= LUARM =

Digital forensics engine

LUARM (Logging User Actions in Relational Mode) is an Open Source experimental live digital forensics engine that produces audit data that facilitate insider threat specification as well as user action computer forensic functionality for the Linux operating system. It is designed to log in detail user activities into a simple Relational Database Management System (RDBMS) schema. MySQL is used for the relational backend although the schema could be easily converted to PostgreSQL and other popular relational databases. LUARM is written in Perl and provides a near real-time snapshot of file access, process/program execution and network endpoint user activities organized in well-defined relational table formats.
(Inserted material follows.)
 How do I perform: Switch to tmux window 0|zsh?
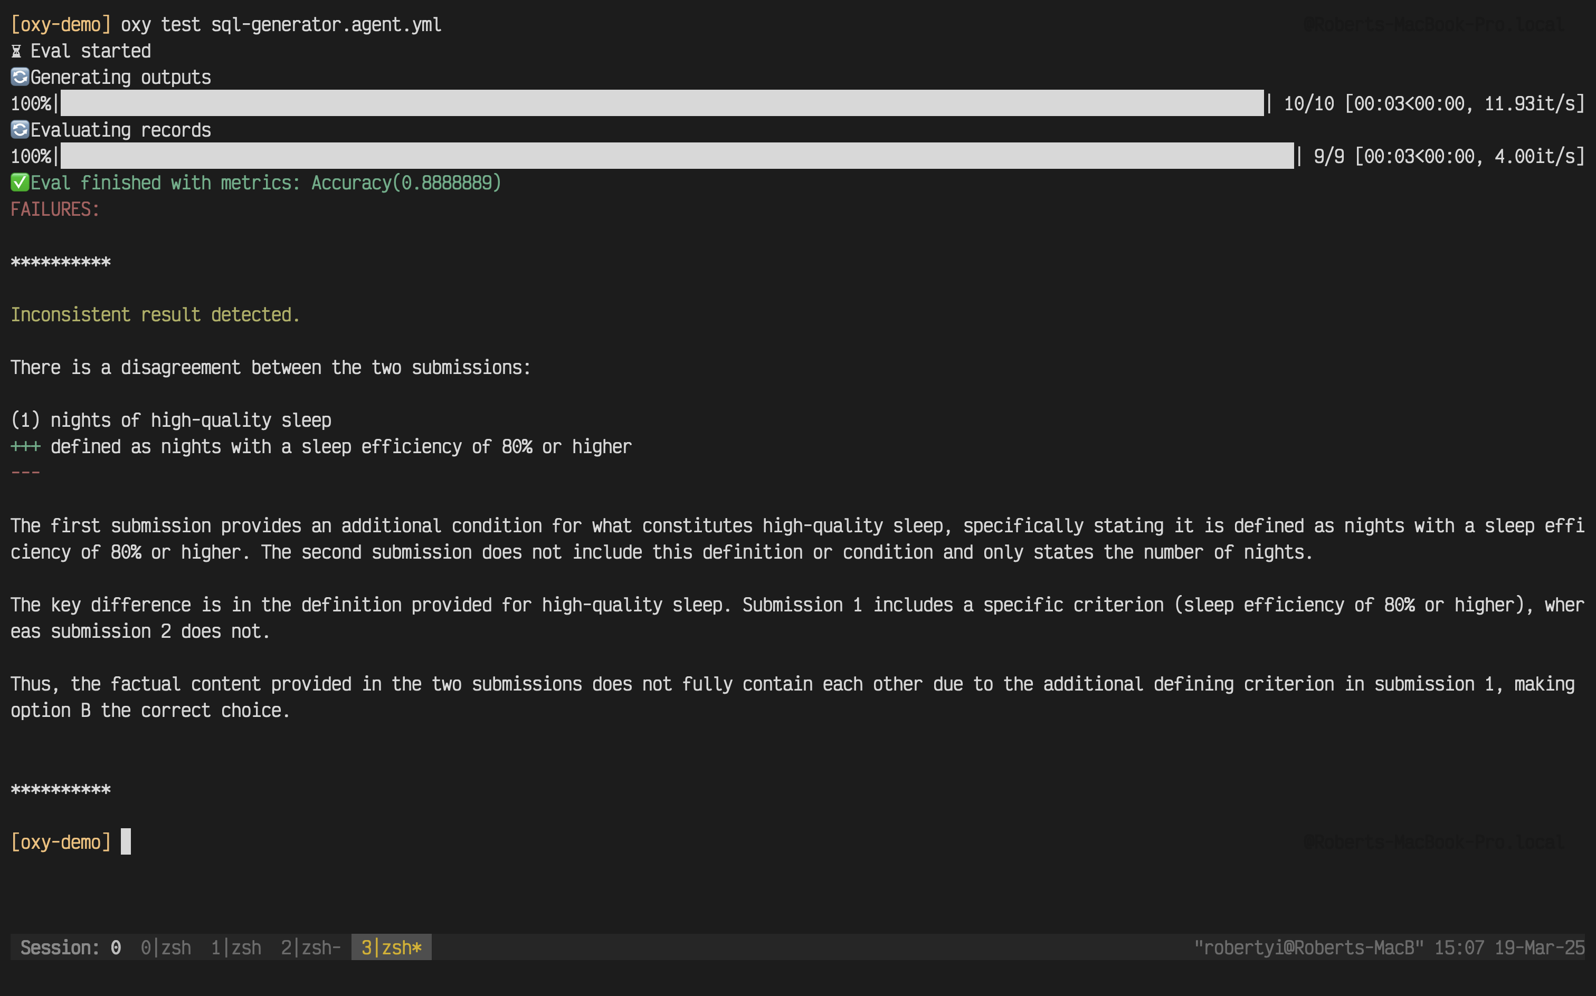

The purposes are:

- To assist system administrators and data security officers in the process of detecting and preventing external and internal threats to Linux based devices.

- To provide a well defined easy-to-parse audit record structure, as well as scalable and reliable storage for the logged data.

- Since the logged data are stored away from the monitored linux devices, LUARM can act as a valuable complement to existing data forensic investigation tools. This is because it is immune to the “observer effect” and the dangers of “static” forensic analysis: dynamic information about file, network and process activity is not lost and examining/logging data does not affect the source media state).

LUARM is being developed by Georgios Magklaras at Steelcyber Scientific, an IT consultancy specializing in information security and scientific computing. It is part of a wider Insider Misuse research effort targeting insider misuse threat specification.